**EXERCISE DIRECTIONS**
Could you find every line in the records below that contains the word "agent" and copy it?

**Stored data**
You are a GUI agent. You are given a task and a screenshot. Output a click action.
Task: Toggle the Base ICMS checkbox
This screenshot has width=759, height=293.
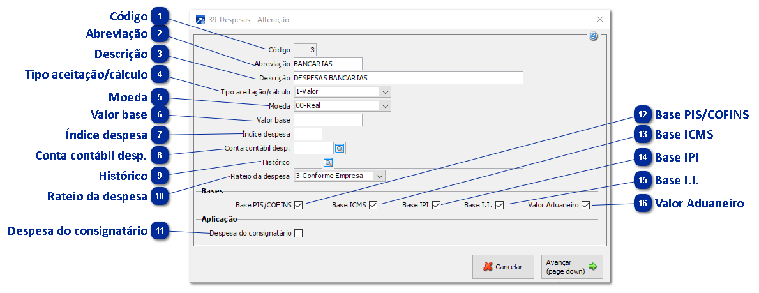click(x=373, y=206)
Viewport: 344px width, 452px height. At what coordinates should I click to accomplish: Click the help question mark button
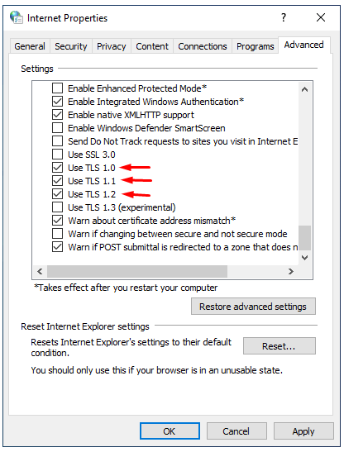click(284, 17)
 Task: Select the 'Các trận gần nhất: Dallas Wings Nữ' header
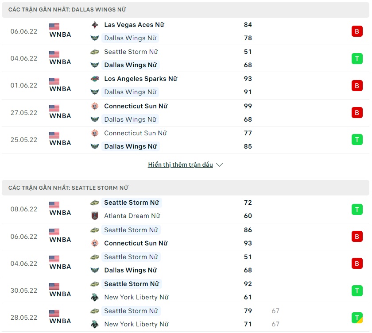click(x=70, y=10)
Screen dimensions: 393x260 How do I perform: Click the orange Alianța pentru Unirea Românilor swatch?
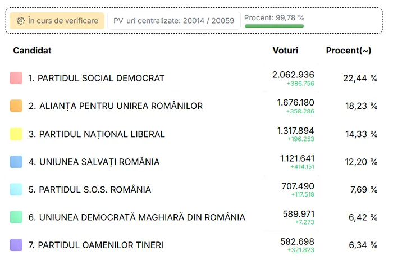point(16,106)
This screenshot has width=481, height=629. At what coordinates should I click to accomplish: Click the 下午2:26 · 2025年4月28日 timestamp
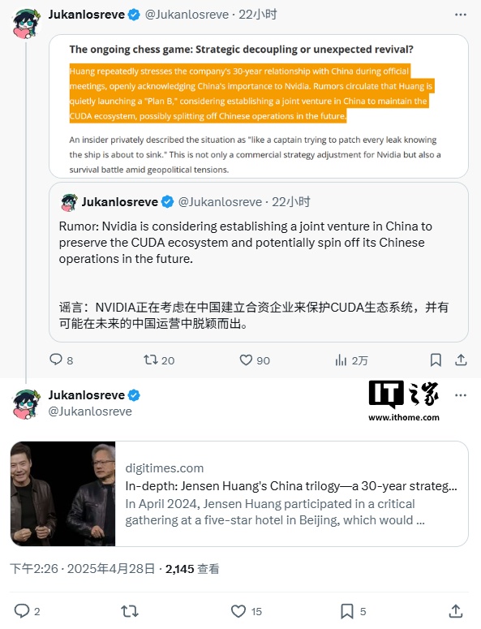(x=82, y=569)
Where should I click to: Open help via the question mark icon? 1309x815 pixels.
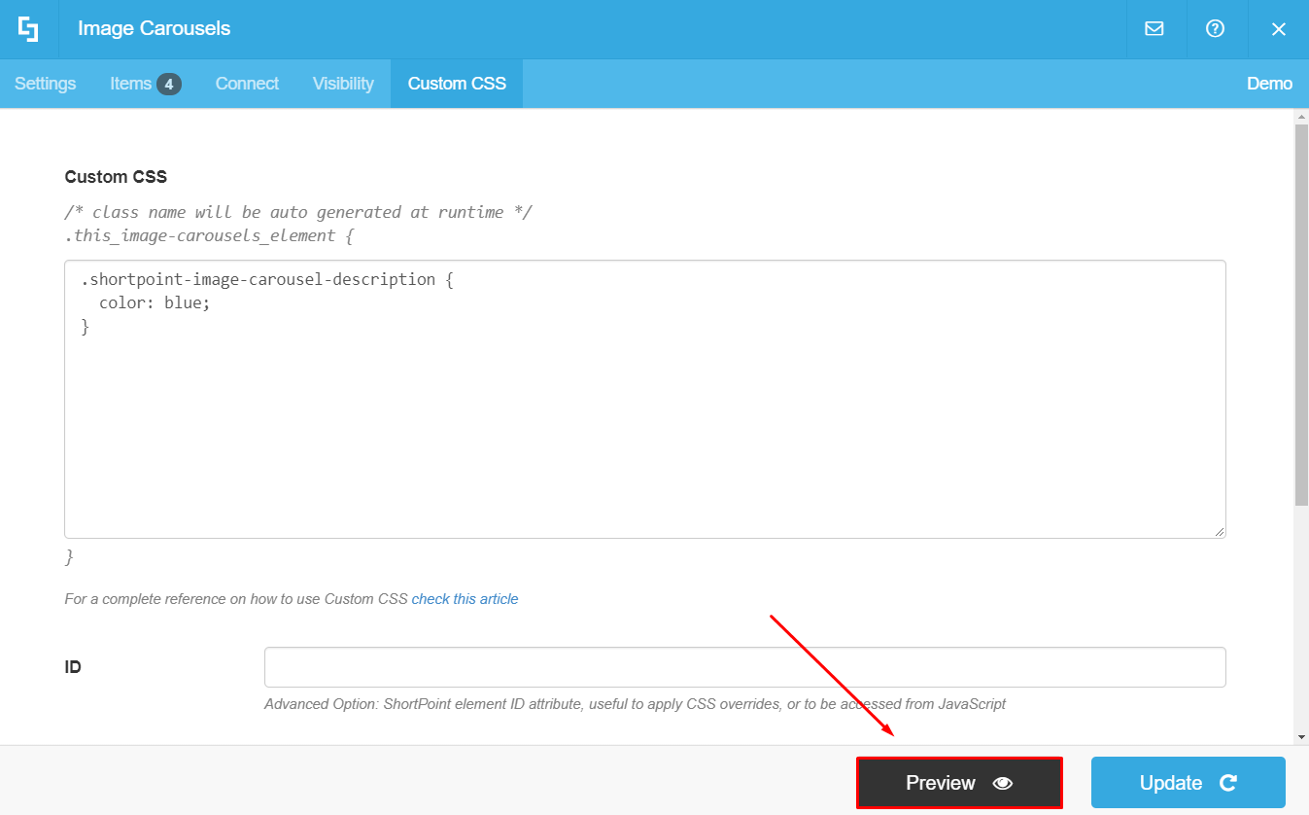[x=1216, y=29]
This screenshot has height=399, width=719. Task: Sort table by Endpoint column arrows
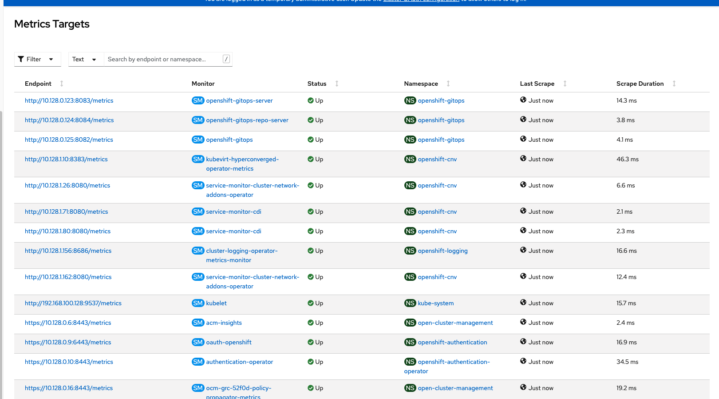(x=62, y=84)
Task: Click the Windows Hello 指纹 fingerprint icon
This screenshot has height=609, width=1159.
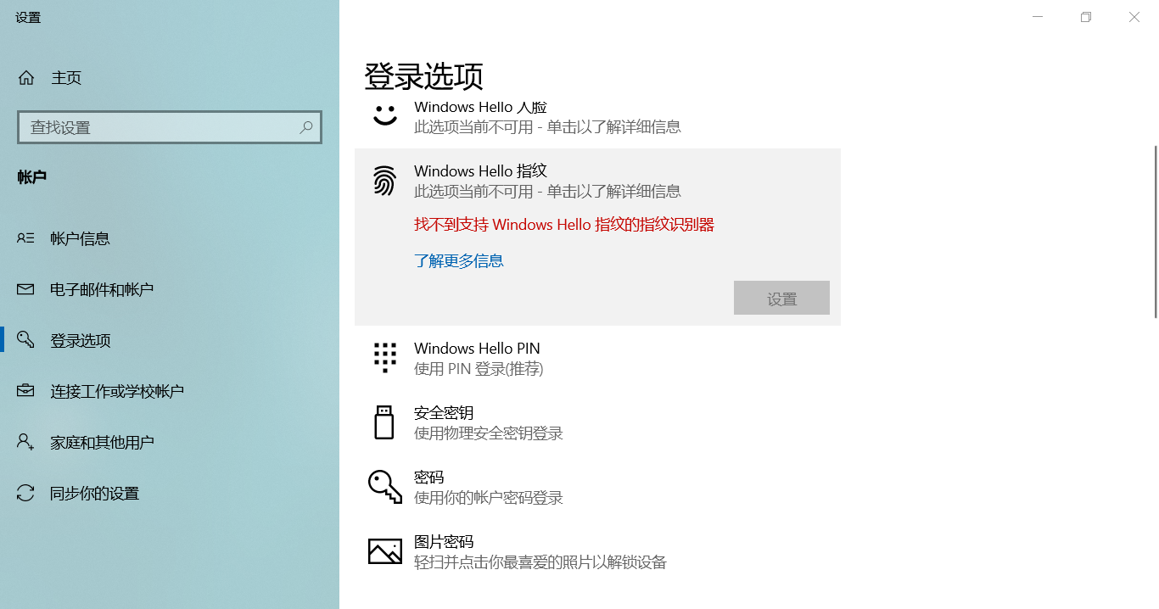Action: [x=384, y=181]
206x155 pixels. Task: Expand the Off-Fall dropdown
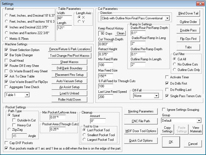(156, 96)
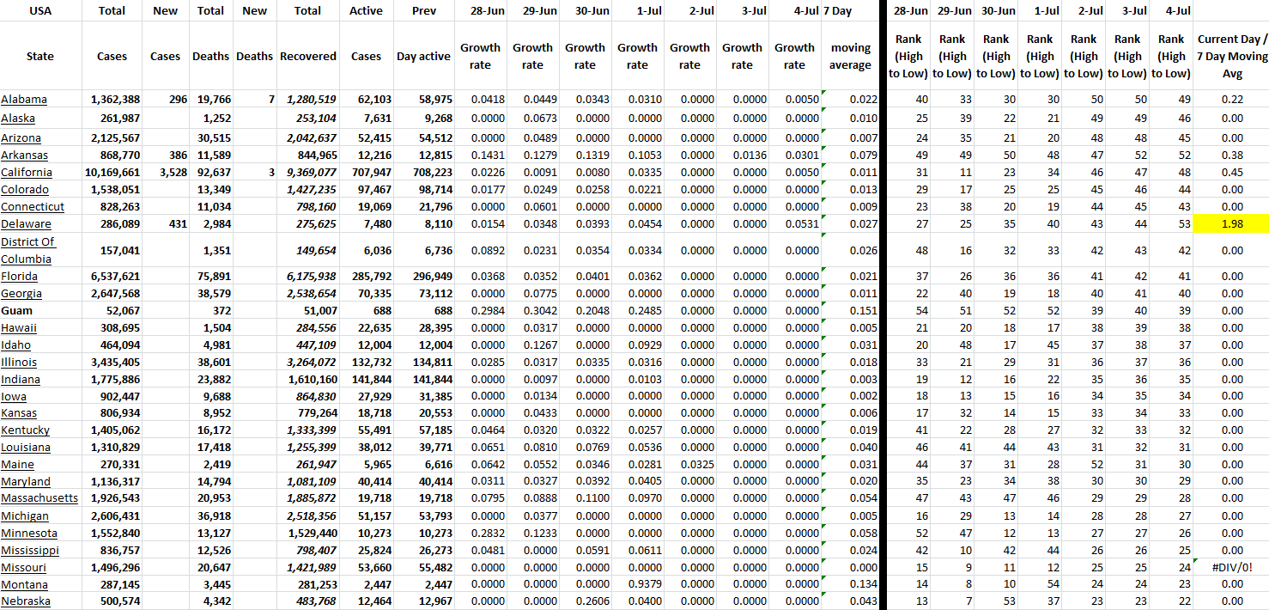Select the Connecticut state link

(x=33, y=207)
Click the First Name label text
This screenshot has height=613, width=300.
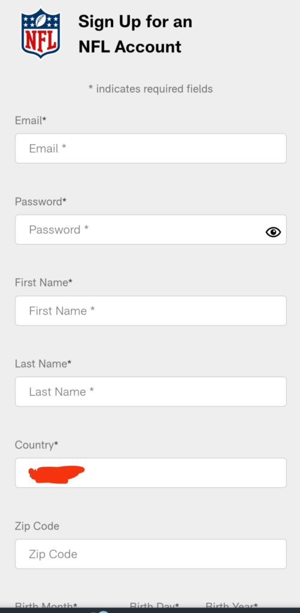(44, 283)
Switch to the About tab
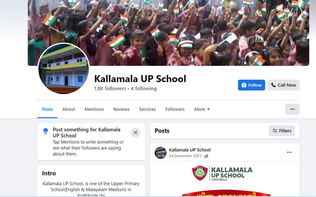Image resolution: width=316 pixels, height=197 pixels. 68,109
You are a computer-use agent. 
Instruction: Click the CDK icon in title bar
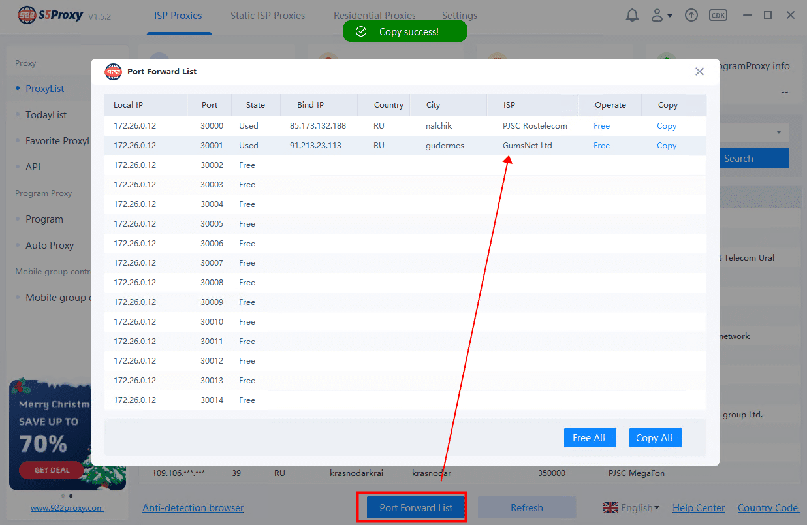point(717,15)
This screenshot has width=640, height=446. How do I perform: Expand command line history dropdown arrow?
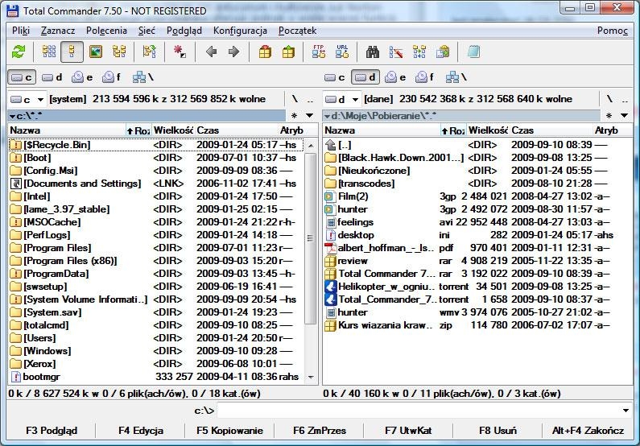click(626, 411)
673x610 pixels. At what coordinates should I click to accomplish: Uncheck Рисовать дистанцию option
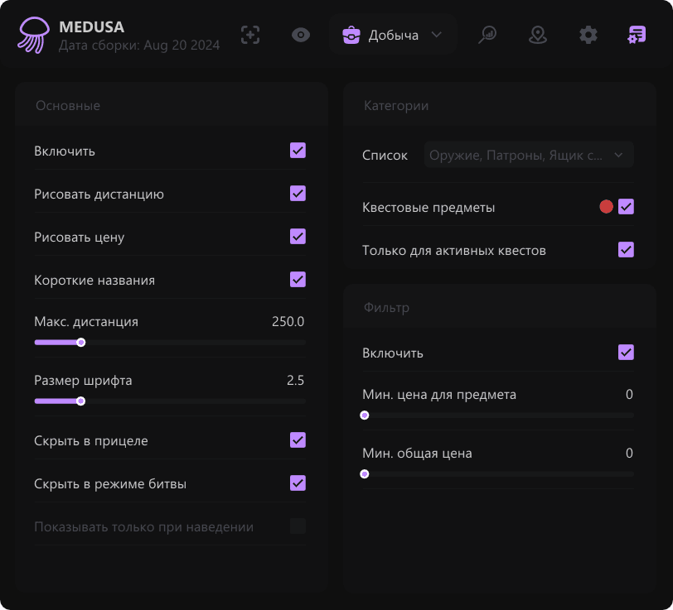tap(298, 194)
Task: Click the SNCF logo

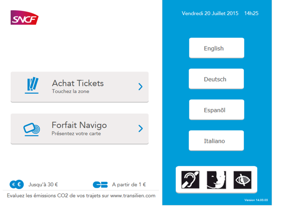Action: pyautogui.click(x=24, y=17)
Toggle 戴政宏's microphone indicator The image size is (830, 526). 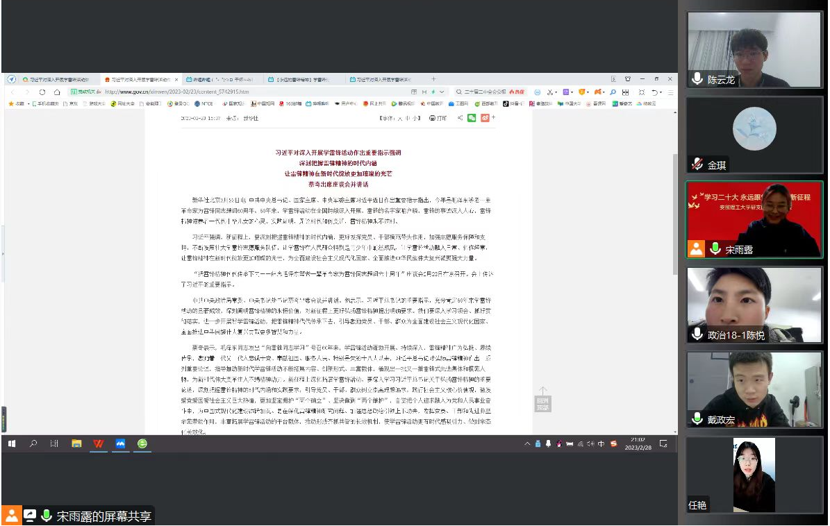point(697,418)
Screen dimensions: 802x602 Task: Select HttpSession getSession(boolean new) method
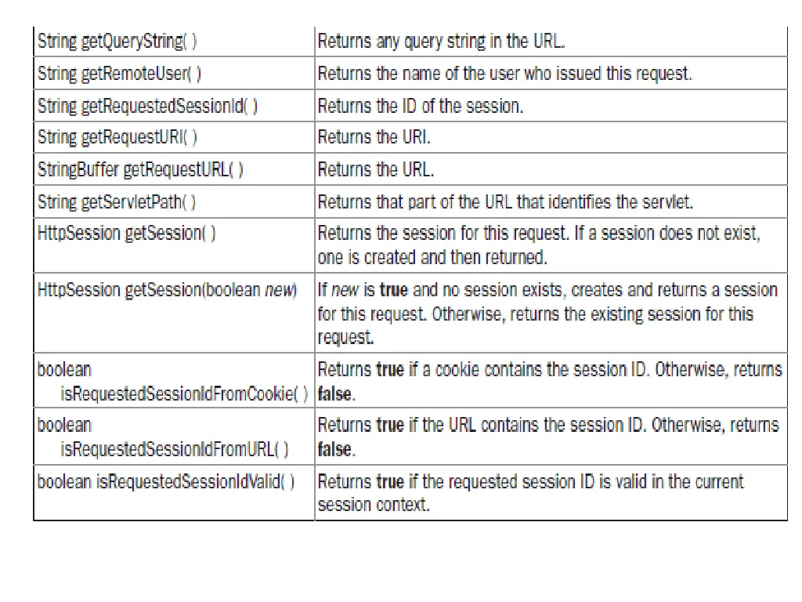168,290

**REPLY TO THE TASK**
You are a GUI agent. You are given a task and a screenshot. Output a click action.
You are a computer-use agent. 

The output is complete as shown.